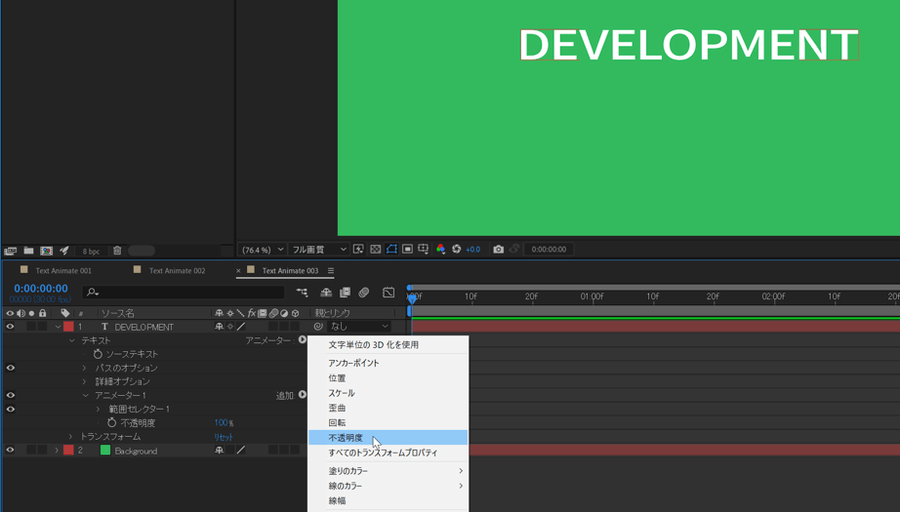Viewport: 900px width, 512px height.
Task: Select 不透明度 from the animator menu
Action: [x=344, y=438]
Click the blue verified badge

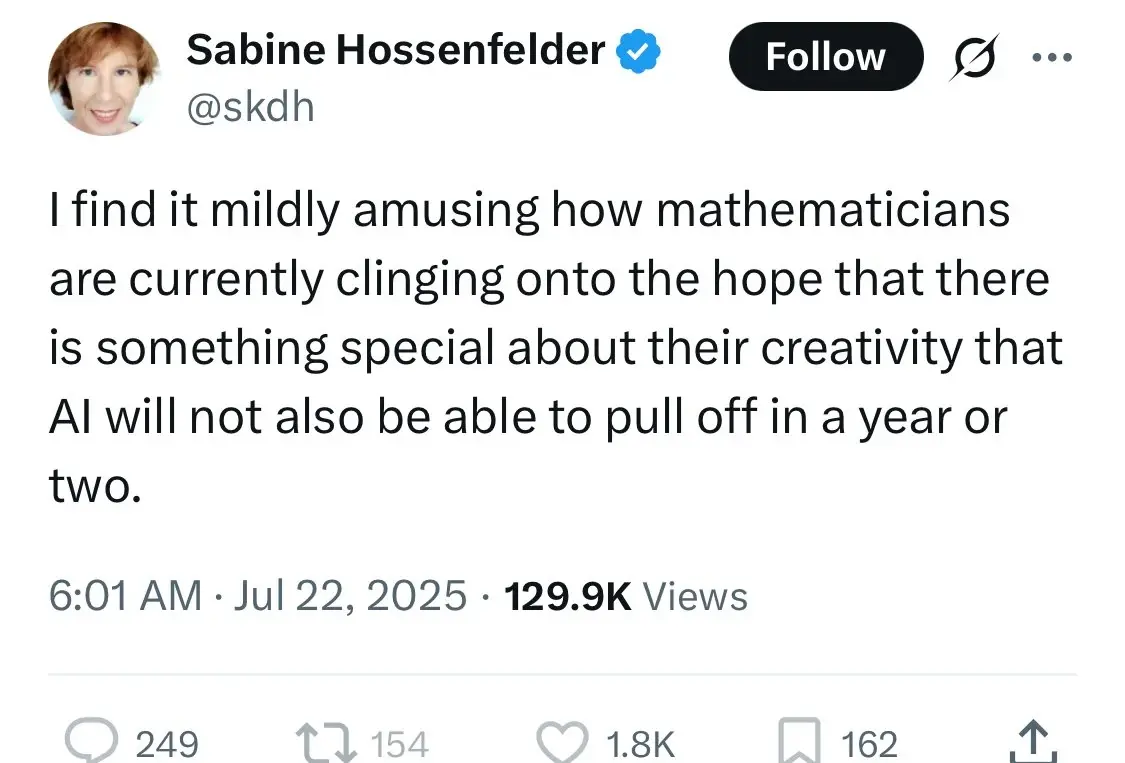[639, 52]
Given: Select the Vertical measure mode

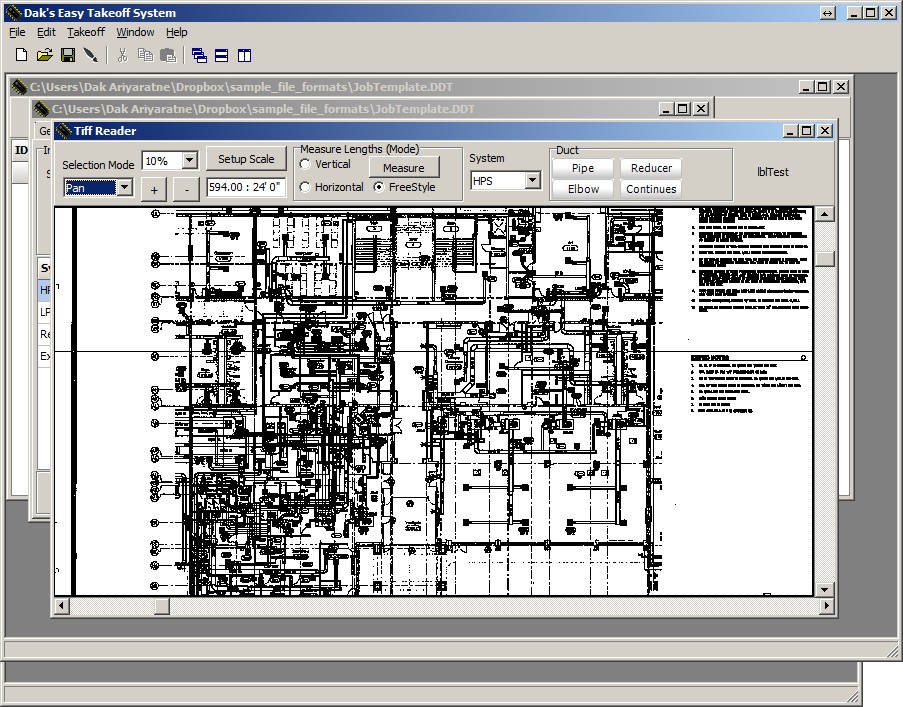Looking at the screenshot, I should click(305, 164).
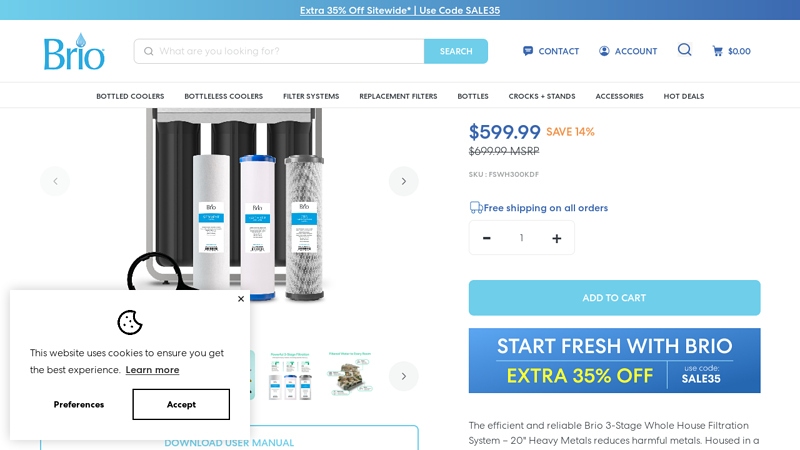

------------------------

Write out the data word for word, from the line containing "Click the blue verified badge" through the end of the data. Leave the pictures out of your answer.

*Full answer:*
Click the blue verified badge

[639, 52]
Given: Select the Vertical measure mode

Looking at the screenshot, I should click(305, 164).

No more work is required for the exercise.